According to Bloomberg News, in a phone call yesterday between Canada's Prime Minister Stephen Harper and the president of the U.S., Haper told Obama “Canada will continue to work to diversify its energy exports." While 99 percent of Canada’s crude exports go to the U.S., that figure could be reduced if Harper succeeds in transforming Canada into a “superpower” in global energy markets.

“The decision by the Obama administration underlines the importance of diversifying and expanding our markets, including the growing Asian market,” Oliver told reporters in Ottawa.

While the "shovel ready" Keystone project is stalled, some in Congress are already working to circumvent the decision and its inherent delays.

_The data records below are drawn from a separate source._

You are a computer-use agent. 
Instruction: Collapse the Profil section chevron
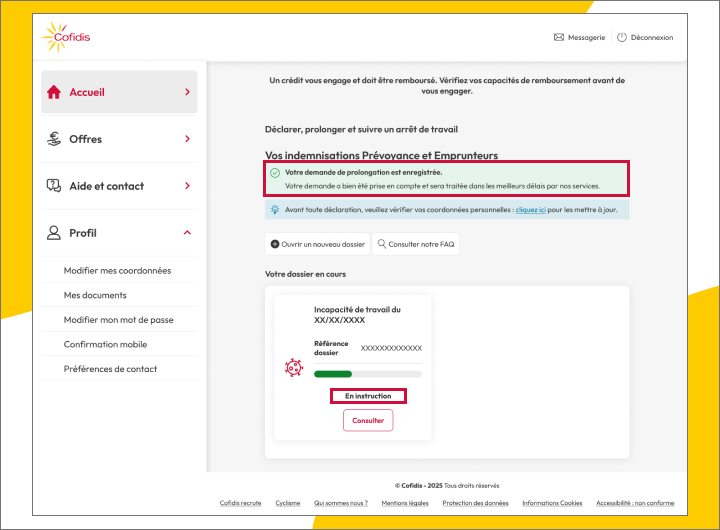[x=187, y=233]
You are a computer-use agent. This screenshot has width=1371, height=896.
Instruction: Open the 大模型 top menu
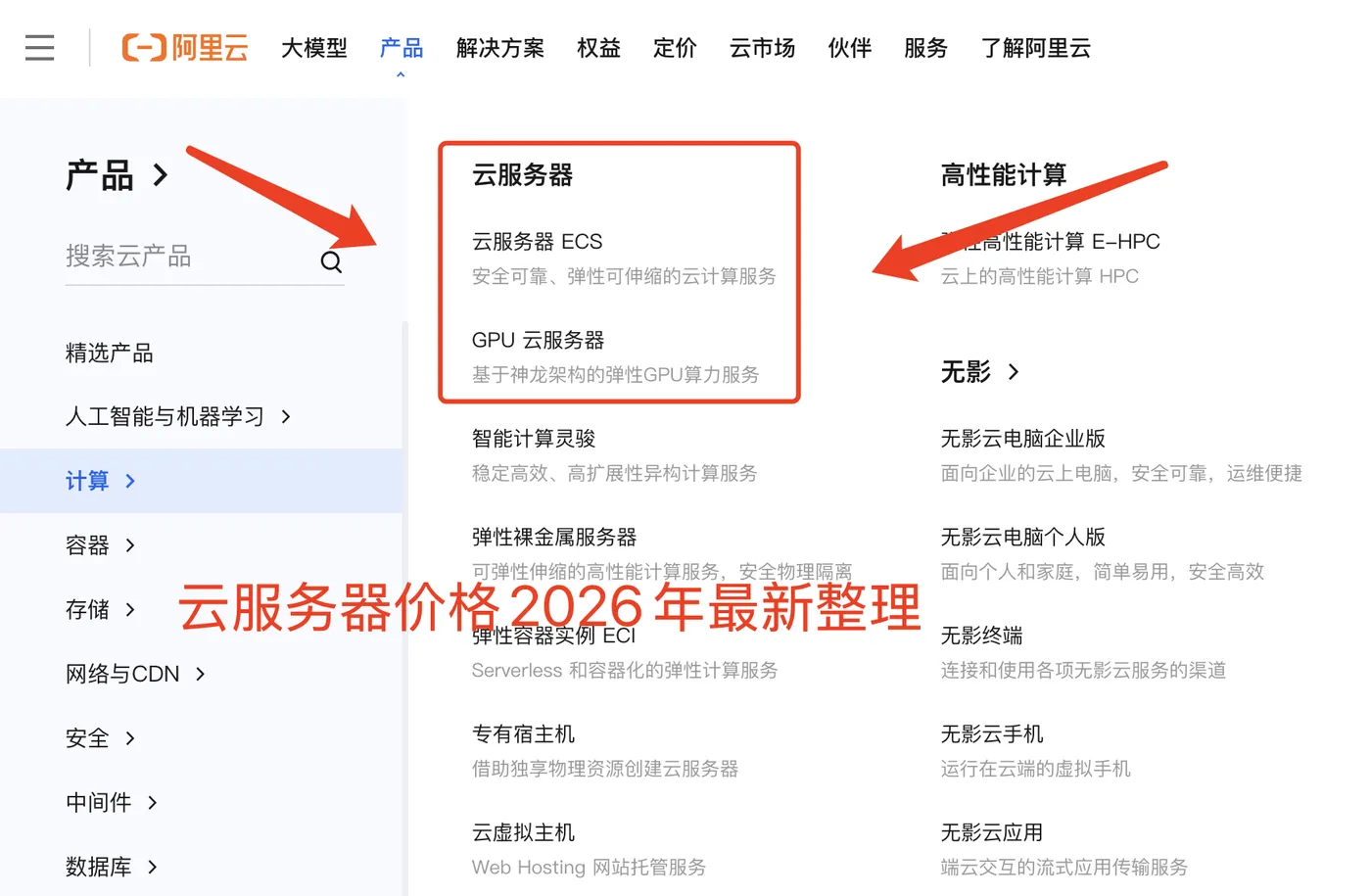(x=313, y=48)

Additionally, TransCanada said it is now considering moving forward by building the U.S. portions of the Keystone XL pipeline and later seeking approval of the critical Alberta link to circumvent the Obama Administration's rejection of the $7 billion project.

TransCanada may develop a segment between the over-supplied oil hub of Cushing, Oklahoma and Gulf Coast refineries in Texas, as well as a longer line fom Montana to the Gulf Coast, according to the Calgary Herald.

The Herald reminds us that "There is no requirement for a presidential permit to lay pipe anywhere in the U.S. providing the line doesn't exend across th border into Canada." TransCanada would later apply for a presidential permit to link the line with the oil sands in Alberta and complete the Keystone XL pipeline as originally envisioned.

TransCanada's CEO Russ Girling also said that the new application for presidential approval would include the detour in Nebraska around ecologically sensitive areas that has already been approved by the Nebraska legislature.

Where there's a will, there's a way. You can bet on it, especially when there's $7 billion at stake.